Put the lines below into a Markdown table with two columns, Row and Line, numbering each row and skipping any blank lines.

## begin

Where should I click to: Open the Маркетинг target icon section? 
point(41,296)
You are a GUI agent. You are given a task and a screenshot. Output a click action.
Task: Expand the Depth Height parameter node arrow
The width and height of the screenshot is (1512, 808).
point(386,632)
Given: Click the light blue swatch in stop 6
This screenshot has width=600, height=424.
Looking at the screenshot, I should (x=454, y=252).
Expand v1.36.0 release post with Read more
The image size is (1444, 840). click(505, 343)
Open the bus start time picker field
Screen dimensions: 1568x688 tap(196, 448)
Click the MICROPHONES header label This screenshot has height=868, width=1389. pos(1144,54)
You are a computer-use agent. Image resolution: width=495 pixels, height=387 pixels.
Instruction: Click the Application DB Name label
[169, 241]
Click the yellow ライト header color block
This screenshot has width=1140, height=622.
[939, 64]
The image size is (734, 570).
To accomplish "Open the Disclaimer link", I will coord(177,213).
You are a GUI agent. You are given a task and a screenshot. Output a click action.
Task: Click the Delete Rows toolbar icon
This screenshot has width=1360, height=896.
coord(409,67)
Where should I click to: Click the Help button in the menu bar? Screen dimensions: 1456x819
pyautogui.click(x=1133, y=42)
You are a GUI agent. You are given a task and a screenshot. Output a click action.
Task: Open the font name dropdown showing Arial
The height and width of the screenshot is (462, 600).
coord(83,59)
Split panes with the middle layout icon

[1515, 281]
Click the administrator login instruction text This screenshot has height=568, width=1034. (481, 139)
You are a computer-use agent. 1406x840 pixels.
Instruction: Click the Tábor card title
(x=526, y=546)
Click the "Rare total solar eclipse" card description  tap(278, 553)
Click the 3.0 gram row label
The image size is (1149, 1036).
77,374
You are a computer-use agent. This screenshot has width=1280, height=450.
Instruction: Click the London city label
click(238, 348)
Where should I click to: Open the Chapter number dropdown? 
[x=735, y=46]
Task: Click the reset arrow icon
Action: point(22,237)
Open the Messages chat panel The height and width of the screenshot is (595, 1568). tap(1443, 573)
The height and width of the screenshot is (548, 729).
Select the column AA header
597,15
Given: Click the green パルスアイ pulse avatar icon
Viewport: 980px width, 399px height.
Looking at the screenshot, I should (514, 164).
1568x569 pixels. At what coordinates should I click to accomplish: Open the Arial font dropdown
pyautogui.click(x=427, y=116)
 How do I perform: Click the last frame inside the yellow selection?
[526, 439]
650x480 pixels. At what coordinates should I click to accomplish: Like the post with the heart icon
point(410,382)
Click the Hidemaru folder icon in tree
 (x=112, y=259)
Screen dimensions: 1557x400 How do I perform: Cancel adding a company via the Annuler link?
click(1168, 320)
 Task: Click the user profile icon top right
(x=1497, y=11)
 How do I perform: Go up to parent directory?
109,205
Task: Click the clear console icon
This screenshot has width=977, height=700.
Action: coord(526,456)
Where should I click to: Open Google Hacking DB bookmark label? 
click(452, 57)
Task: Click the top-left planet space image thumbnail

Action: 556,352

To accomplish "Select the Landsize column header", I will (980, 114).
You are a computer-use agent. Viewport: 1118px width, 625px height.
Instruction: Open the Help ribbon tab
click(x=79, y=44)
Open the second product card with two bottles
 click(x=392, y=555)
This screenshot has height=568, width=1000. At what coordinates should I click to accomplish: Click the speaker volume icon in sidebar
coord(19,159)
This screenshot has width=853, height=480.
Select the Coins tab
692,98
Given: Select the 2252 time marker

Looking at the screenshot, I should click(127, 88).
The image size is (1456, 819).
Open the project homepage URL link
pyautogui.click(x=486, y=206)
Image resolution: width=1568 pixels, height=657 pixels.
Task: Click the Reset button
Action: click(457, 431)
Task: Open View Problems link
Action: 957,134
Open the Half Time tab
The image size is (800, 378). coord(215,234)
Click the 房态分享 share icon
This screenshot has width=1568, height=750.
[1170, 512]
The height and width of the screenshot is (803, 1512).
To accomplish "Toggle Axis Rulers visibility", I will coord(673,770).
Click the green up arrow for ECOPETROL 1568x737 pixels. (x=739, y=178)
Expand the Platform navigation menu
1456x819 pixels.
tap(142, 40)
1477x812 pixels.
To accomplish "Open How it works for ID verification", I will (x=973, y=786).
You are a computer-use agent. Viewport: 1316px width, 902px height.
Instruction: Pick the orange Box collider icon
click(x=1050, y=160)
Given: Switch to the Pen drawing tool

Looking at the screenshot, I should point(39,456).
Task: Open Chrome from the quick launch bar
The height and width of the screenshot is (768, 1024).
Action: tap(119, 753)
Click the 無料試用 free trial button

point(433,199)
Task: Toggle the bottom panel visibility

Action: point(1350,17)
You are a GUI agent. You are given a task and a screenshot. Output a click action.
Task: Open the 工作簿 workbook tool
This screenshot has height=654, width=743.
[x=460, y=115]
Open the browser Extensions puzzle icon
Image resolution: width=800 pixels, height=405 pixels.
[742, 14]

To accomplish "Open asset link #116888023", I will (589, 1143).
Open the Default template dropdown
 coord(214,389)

## end

> _CORRECT RESPONSE_
| Row | Line |
|---|---|
| 1 | Where should I click to: Open the Маркетинг target icon section?  |
| 2 | point(41,296) |
| 3 | You are a GUI agent. You are given a task and a screenshot. Output a click action. |
| 4 | Task: Expand the Depth Height parameter node arrow |
| 5 | The width and height of the screenshot is (1512, 808). |
| 6 | point(386,632) |
| 7 | Given: Click the light blue swatch in stop 6 |
| 8 | This screenshot has width=600, height=424. |
| 9 | Looking at the screenshot, I should (x=454, y=252). |
| 10 | Expand v1.36.0 release post with Read more |
| 11 | The image size is (1444, 840). click(505, 343) |
| 12 | Open the bus start time picker field |
| 13 | Screen dimensions: 1568x688 tap(196, 448) |
| 14 | Click the MICROPHONES header label This screenshot has height=868, width=1389. pos(1144,54) |
| 15 | You are a computer-use agent. Image resolution: width=495 pixels, height=387 pixels. |
| 16 | Instruction: Click the Application DB Name label |
| 17 | [169, 241] |
| 18 | Click the yellow ライト header color block |
| 19 | This screenshot has width=1140, height=622. |
| 20 | [939, 64] |
| 21 | The image size is (734, 570). |
| 22 | To accomplish "Open the Disclaimer link", I will coord(177,213). |
| 23 | You are a GUI agent. You are given a task and a screenshot. Output a click action. |
| 24 | Task: Click the Delete Rows toolbar icon |
| 25 | This screenshot has width=1360, height=896. |
| 26 | coord(409,67) |
| 27 | Where should I click to: Click the Help button in the menu bar? Screen dimensions: 1456x819 |
| 28 | pyautogui.click(x=1133, y=42) |
| 29 | You are a GUI agent. You are given a task and a screenshot. Output a click action. |
| 30 | Task: Open the font name dropdown showing Arial |
| 31 | The height and width of the screenshot is (462, 600). |
| 32 | coord(83,59) |
| 33 | Split panes with the middle layout icon |
| 34 | [1515, 281] |
| 35 | Click the administrator login instruction text This screenshot has height=568, width=1034. (481, 139) |
| 36 | You are a computer-use agent. 1406x840 pixels. |
| 37 | Instruction: Click the Tábor card title |
| 38 | (x=526, y=546) |
| 39 | Click the "Rare total solar eclipse" card description  tap(278, 553) |
| 40 | Click the 3.0 gram row label |
| 41 | The image size is (1149, 1036). |
| 42 | 77,374 |
| 43 | You are a computer-use agent. This screenshot has width=1280, height=450. |
| 44 | Instruction: Click the London city label |
| 45 | click(238, 348) |
| 46 | Where should I click to: Open the Chapter number dropdown?  |
| 47 | [x=735, y=46] |
| 48 | Task: Click the reset arrow icon |
| 49 | Action: point(22,237) |
| 50 | Open the Messages chat panel The height and width of the screenshot is (595, 1568). tap(1443, 573) |
| 51 | The height and width of the screenshot is (548, 729). |
| 52 | Select the column AA header |
| 53 | 597,15 |
| 54 | Given: Click the green パルスアイ pulse avatar icon |
| 55 | Viewport: 980px width, 399px height. |
| 56 | Looking at the screenshot, I should (514, 164). |
| 57 | 1568x569 pixels. At what coordinates should I click to accomplish: Open the Arial font dropdown |
| 58 | pyautogui.click(x=427, y=116) |
| 59 |  How do I perform: Click the last frame inside the yellow selection? |
| 60 | [526, 439] |
| 61 | 650x480 pixels. At what coordinates should I click to accomplish: Like the post with the heart icon |
| 62 | point(410,382) |
| 63 | Click the Hidemaru folder icon in tree |
| 64 |  (x=112, y=259) |
| 65 | Screen dimensions: 1557x400 How do I perform: Cancel adding a company via the Annuler link? |
| 66 | click(1168, 320) |
| 67 |  Task: Click the user profile icon top right |
| 68 | (x=1497, y=11) |
| 69 |  How do I perform: Go up to parent directory? |
| 70 | 109,205 |
| 71 | Task: Click the clear console icon |
| 72 | This screenshot has width=977, height=700. |
| 73 | Action: coord(526,456) |
| 74 | Where should I click to: Open Google Hacking DB bookmark label?  |
| 75 | click(452, 57) |
| 76 | Task: Click the top-left planet space image thumbnail |
| 77 | Action: 556,352 |
| 78 | To accomplish "Select the Landsize column header", I will (980, 114). |
| 79 | You are a computer-use agent. Viewport: 1118px width, 625px height. |
| 80 | Instruction: Open the Help ribbon tab |
| 81 | click(x=79, y=44) |
| 82 | Open the second product card with two bottles |
| 83 |  click(x=392, y=555) |
| 84 | This screenshot has height=568, width=1000. At what coordinates should I click to accomplish: Click the speaker volume icon in sidebar |
| 85 | coord(19,159) |
| 86 | This screenshot has width=853, height=480. |
| 87 | Select the Coins tab |
| 88 | 692,98 |
| 89 | Given: Select the 2252 time marker |
| 90 | Looking at the screenshot, I should click(127, 88). |
| 91 | The image size is (1456, 819). |
| 92 | Open the project homepage URL link |
| 93 | pyautogui.click(x=486, y=206) |
| 94 | Image resolution: width=1568 pixels, height=657 pixels. |
| 95 | Task: Click the Reset button |
| 96 | Action: click(457, 431) |
| 97 | Task: Open View Problems link |
| 98 | Action: 957,134 |
| 99 | Open the Half Time tab |
| 100 | The image size is (800, 378). coord(215,234) |
| 101 | Click the 房态分享 share icon |
| 102 | This screenshot has width=1568, height=750. |
| 103 | [1170, 512] |
| 104 | The height and width of the screenshot is (803, 1512). |
| 105 | To accomplish "Toggle Axis Rulers visibility", I will coord(673,770). |
| 106 | Click the green up arrow for ECOPETROL 1568x737 pixels. (x=739, y=178) |
| 107 | Expand the Platform navigation menu |
| 108 | 1456x819 pixels. |
| 109 | tap(142, 40) |
| 110 | 1477x812 pixels. |
| 111 | To accomplish "Open How it works for ID verification", I will (x=973, y=786). |
| 112 | You are a computer-use agent. Viewport: 1316px width, 902px height. |
| 113 | Instruction: Pick the orange Box collider icon |
| 114 | click(x=1050, y=160) |
| 115 | Given: Switch to the Pen drawing tool |
| 116 | Looking at the screenshot, I should point(39,456). |
| 117 | Task: Open Chrome from the quick launch bar |
| 118 | The height and width of the screenshot is (768, 1024). |
| 119 | Action: tap(119, 753) |
| 120 | Click the 無料試用 free trial button |
| 121 | point(433,199) |
| 122 | Task: Toggle the bottom panel visibility |
| 123 | Action: point(1350,17) |
| 124 | You are a GUI agent. You are given a task and a screenshot. Output a click action. |
| 125 | Task: Open the 工作簿 workbook tool |
| 126 | This screenshot has height=654, width=743. |
| 127 | [x=460, y=115] |
| 128 | Open the browser Extensions puzzle icon |
| 129 | Image resolution: width=800 pixels, height=405 pixels. |
| 130 | [742, 14] |
| 131 | To accomplish "Open asset link #116888023", I will (589, 1143). |
| 132 | Open the Default template dropdown |
| 133 |  coord(214,389) |